RM 3 Tesla para distinguir fracturas y microfracturas

En el ámbito deportivo, especialmente en disciplinas con saltos, cambios rápidos de dirección e impactos repetidos, un dolor brusco en el tobillo o en el pie no siempre significa un “hueso roto”. La Resonancia Magnética (RM) de alto campo permite determinar si la lesión es una verdadera fractura no desplazada o una microfractura por impacto, dos condiciones que pueden presentarse con síntomas similares pero con tiempos de recuperación completamente diferentes.

Dos lesiones distintas en la pista

A continuación describimos dos mecanismos lesionales que ocurren durante partidos o entrenamientos de pádel.

El primer caso se produce tras una rotación brusca en inversión durante un cambio rápido de dirección, con el resultado de una fractura no desplazada del aspecto posterior de la tibia. Según el relato, el jugador esprinta hacia delante para llegar a una bola corta. Al intentar frenar y cambiar de dirección de forma lateral, el pie queda fijo en el suelo mientras el cuerpo continúa rotando. Esto genera un movimiento de inversión combinado con rotación tibial interna, concentrando la carga en el compartimento posterior del tobillo. Este mecanismo provoca un estrés súbito sobre el margen tibial posterior, que es empujado contra la cúpula astragalina en torsión. El resultado es una línea de fractura clara en el aspecto posterior de la tibia, asociada a edema perifracurario y extensión hacia el plafón tibial. Se trata de un patrón típico en pádel competitivo, donde los cambios rápidos de dirección y las desaceleraciones generan un importante estrés torsional sobre la tibia posterior.

El segundo caso es una lesión por impacto tras un salto, con una microfractura por impacto del astrágalo (imagen 1: edema de médula ósea, trabéculas contusionadas, ausencia de línea de fractura). El mecanismo descrito por el jugador implica un salto para una bandeja, con aterrizaje con el pie ligeramente supinado y el talón no perfectamente alineado. La carga del aterrizaje se transmite principalmente al compartimento calcáneo posterolateral, mientras que la superficie inferior del astrágalo sufre un aumento brusco de presión contra la superficie calcánea.
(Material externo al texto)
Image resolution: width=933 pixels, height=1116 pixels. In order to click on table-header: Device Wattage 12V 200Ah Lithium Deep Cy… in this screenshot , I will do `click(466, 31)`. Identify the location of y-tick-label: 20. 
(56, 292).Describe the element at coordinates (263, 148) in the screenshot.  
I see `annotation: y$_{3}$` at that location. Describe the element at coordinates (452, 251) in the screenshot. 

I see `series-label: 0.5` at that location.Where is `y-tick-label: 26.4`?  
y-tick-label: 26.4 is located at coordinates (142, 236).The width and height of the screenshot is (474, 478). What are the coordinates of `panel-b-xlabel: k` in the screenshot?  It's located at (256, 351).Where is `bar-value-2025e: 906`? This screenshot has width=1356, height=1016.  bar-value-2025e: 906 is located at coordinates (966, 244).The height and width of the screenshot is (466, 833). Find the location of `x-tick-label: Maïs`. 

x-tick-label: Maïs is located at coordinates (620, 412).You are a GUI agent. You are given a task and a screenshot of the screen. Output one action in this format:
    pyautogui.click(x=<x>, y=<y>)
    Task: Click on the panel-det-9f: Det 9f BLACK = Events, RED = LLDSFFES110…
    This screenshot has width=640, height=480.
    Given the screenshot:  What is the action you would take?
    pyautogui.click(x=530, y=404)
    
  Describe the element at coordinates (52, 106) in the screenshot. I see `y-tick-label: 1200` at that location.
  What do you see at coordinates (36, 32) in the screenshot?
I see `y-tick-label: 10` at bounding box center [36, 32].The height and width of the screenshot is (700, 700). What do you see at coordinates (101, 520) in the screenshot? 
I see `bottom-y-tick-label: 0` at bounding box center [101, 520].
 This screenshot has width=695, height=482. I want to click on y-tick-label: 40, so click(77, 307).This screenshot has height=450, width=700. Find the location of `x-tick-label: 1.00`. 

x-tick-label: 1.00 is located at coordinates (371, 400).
El resultado es un pinzamiento compresivo directo entre astrágalo y calcáneo, que produce microlesiones trabeculares de la superficie articular del astrágalo, edema óseo difuso, pero sin una verdadera línea de fractura. Esto representa una lesión clásica por carga axial imperfecta, típica de aterrizajes rápidos y descompensados, muy frecuente en pádel durante golpes por encima de la cabeza o en movimientos de recuperación en desequilibrio.

RM fractura no desplazada

Apariencia típica en RM de una fractura no desplazada: la línea de fractura es claramente visible (flecha), con edema de médula ósea asociado (cabezas de flecha).

RM microfractura por impacto

Microfractura por impacto: edema difuso de médula ósea (cabezas de flecha) sin evidencia de una verdadera línea de fractura.

Fractura no desplazada: ¿qué es?

Una fractura no desplazada es una verdadera línea de fractura: el hueso se interrumpe a lo largo de una línea precisa, aunque sin desplazamiento. A menudo no es visible en radiografías simples, especialmente en el astrágalo y en los huesos del tarso, que son localizaciones frecuentes en lesiones deportivas. La RM la identifica con gran precisión gracias a la visualización directa de la línea de fractura y del edema óseo circundante.

Microfractura por impacto: más frecuente en deportistas

La microfractura por impacto representa una contusión ósea interna: no hay una línea de fractura, pero la estructura trabecular está dañada, produciendo edema de médula ósea. Suele ocurrir tras aterrizajes, movimientos torsionales, frenadas bruscas o impactos repetidos. La RM es la única técnica de imagen que demuestra claramente esta condición y permite diferenciarla de una fractura verdadera.

¿Por qué la RM marca la diferencia?

Un diagnóstico correcto cambia por completo los tiempos de recuperación y el manejo:

  • Fractura no desplazada: requiere una inmovilización más prolongada y una progresión cuidadosamente controlada.
  • Microfractura: recuperación más rápida, con enfoque en carga progresiva y fisioterapia dirigida.

Con sistemas de 3 Tesla, la precisión diagnóstica aumenta aún más, permitiendo una valoración fiable incluso de lesiones óseas muy sutiles.

Conclusiones

Distinguir una fractura de una microfractura es esencial para evitar inmovilizaciones innecesarias, acortar los tiempos de recuperación y prevenir complicaciones. La RM representa actualmente la herramienta más eficaz para atletas que quieren volver a jugar con seguridad en el menor tiempo posible.